Mon, Oct  1, 2007 - By Zach Caldwell

Today marked the end of Kris’s 6th training block of the year. These are all roughly three week blocks followed by a week of recovery, although the exact number of days in each training and recovery block varies according to the specifics of the schedule. However you slice it, Kris is a little less than half way through the training year in a temporal sense, and a little more than half way through if you’re just counting training hours. He’s at 513 hours now, and he won’t see much more than 1000, if he even gets that much (which will depend on in-season training opportunities as dictated by travel and race schedules).

Today’s classic striding intervals went well. The day was colder and wetter than when he did the same session a week ago, but he was going at least as far, and in the end, farther up the hill. His heart rate response was more rapid than a week ago, which is good news. The note of caution is that there is still a cap on peak HR at about 172 bpm.

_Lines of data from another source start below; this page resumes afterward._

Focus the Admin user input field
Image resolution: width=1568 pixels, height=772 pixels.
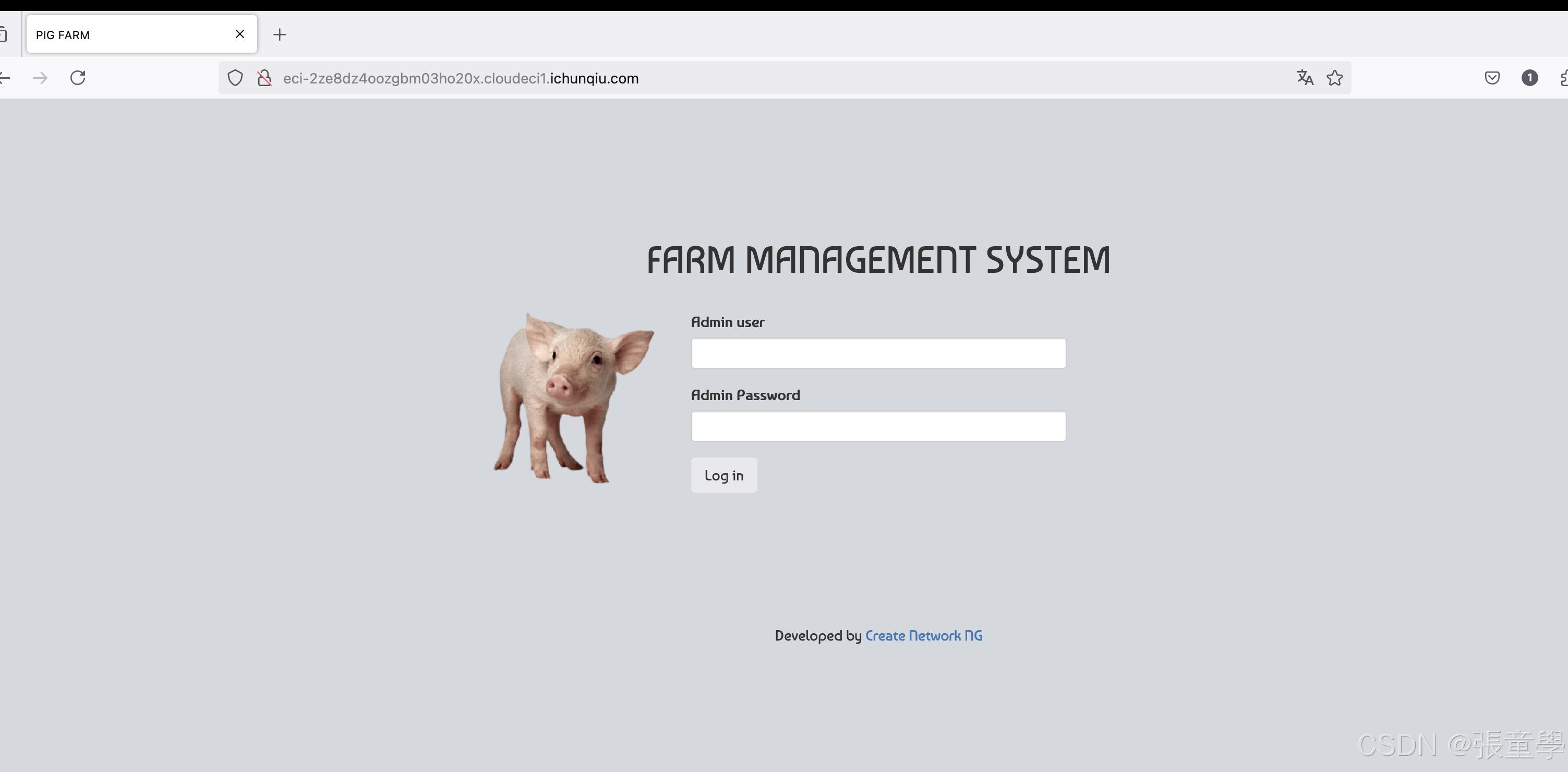coord(878,353)
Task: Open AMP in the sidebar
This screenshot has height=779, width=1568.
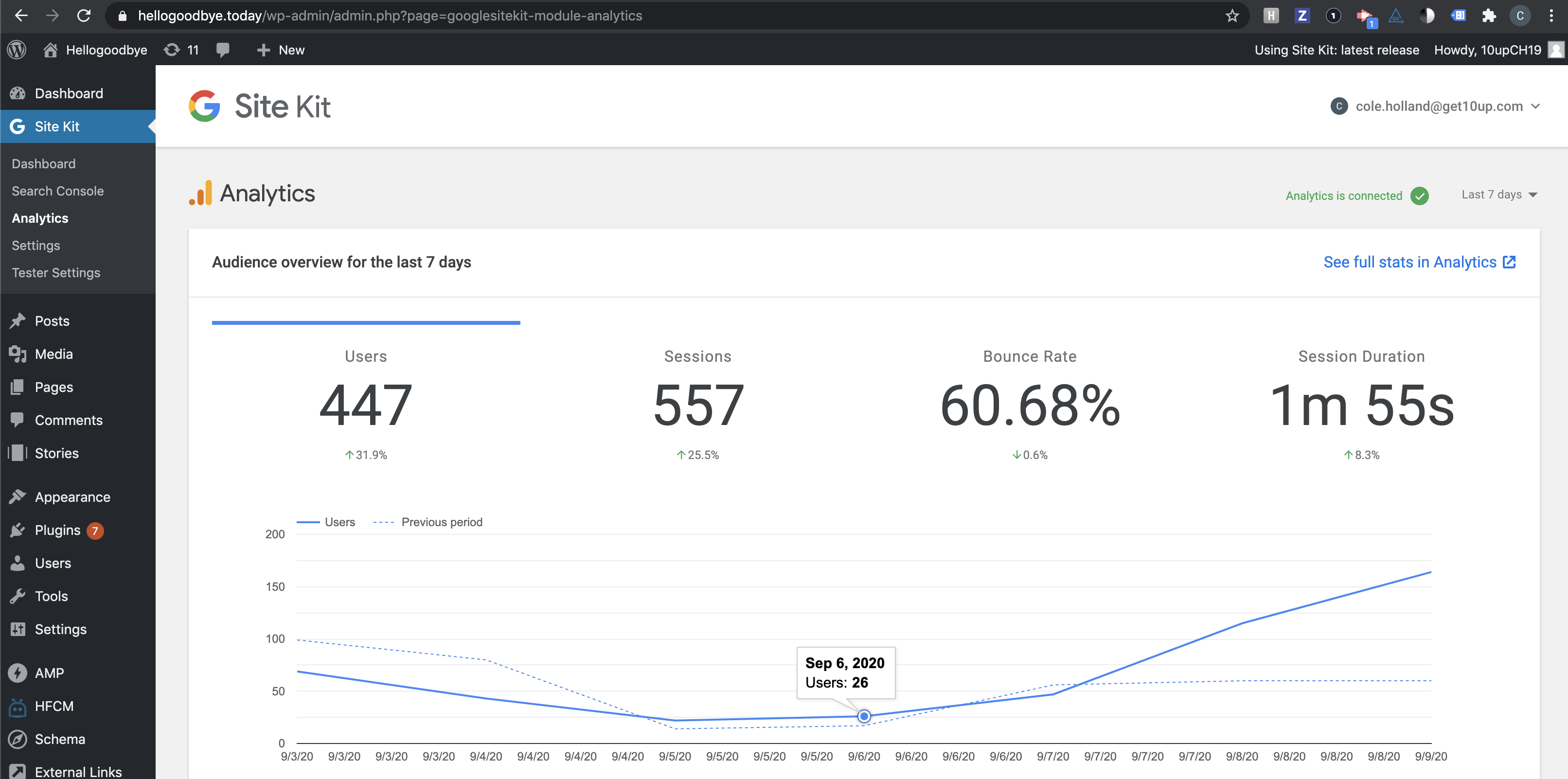Action: point(49,673)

Kris now has five days easy (he’ll take one off and have light training of under two hours a day the other days) before his next Sunapee test. This is a big one. We need to see an improvement in his capacity in response to the intensity load of this past block. It’s almost impossible to conceive of there not being a capacity boost from such training, provided there is sufficient recovery. While he’s been on the edge for a little while now, all signs point to increasing recovery levels through this last block, and the coming week ought to be sufficient to have him feeling quite good. My hope and expectation for the test is for something on the order of 20:27, conditions allowing. It would be more reasonable to state that as “sub 20:30″, but I like to put a real number up there.

With the training that Kris has been doing, the only real question is whether he’s been able to absorb the load. There’s really no chance that he’s undertrained. So if he fails to show appropriate improvement it means that either the stimulus can provide no further adaptations, or he’s not recovering sufficiently. Given that he’s just turned the corner to an intensity stimulus, we’re down to one option.